15% of all profit is donated to Heal Palestine and the Palestine Children's Relief Fund (PCRF)

Notes

Why we publish the gap, not just the headline number.

22 June 2026

Provotics classifies a tumor's site of origin with 92.6% accuracy on held-out tumors. On a fully independent cohort, the number is different, and on the most adversarial external test it drops further. Both numbers are real. The temptation is to print the first and quietly forget the second.

We do the opposite, and it is a deliberate design choice rather than modesty.
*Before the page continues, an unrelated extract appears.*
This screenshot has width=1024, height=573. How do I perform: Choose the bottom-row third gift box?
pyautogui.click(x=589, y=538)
Internal and external accuracy measure different things

Held-out accuracy tells you how well the model does on data drawn from the same distribution it learned from. External accuracy, on tumors processed at different centres with different pipelines, tells you how well it generalizes. The gap between them is not a flaw to hide; it is the single most useful number for anyone deciding whether to trust a prediction on their own samples.
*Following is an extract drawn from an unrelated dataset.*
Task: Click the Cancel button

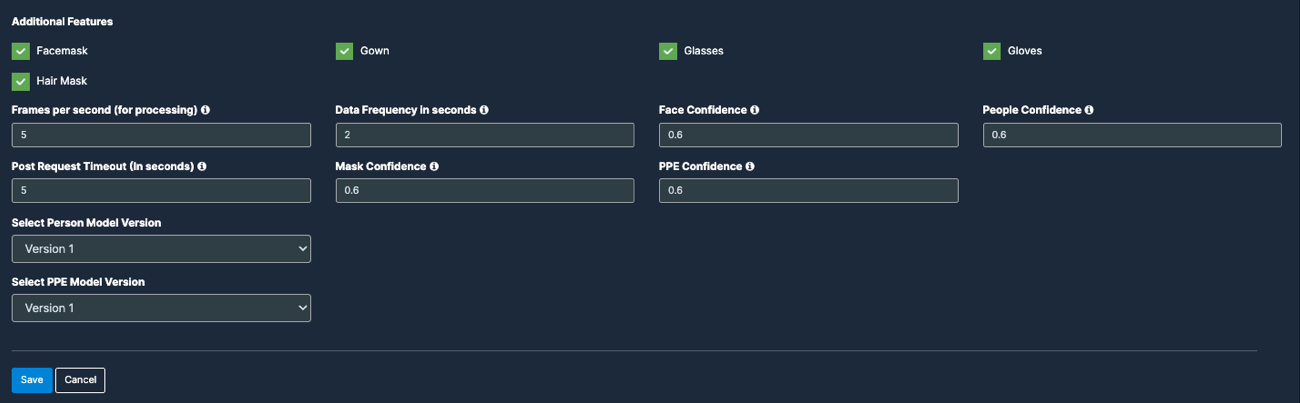Action: [x=80, y=380]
A model that can't say "I don't know" is dangerous

The failure mode we care about most is a confident wrong answer. So when a profile looks unlike anything in training, Provotics abstains and flags it as out-of-distribution instead of forcing a label. In testing, the cases that drove the external gap were largely caught this way, flagged, not mislabelled.

Honesty is a feature

Calibrated probabilities, published limitations, and a visible abstention behaviour are not caveats bolted on at the end. They are what make a prediction reviewable by an expert. A number you can interrogate is worth more than a bigger number you can't.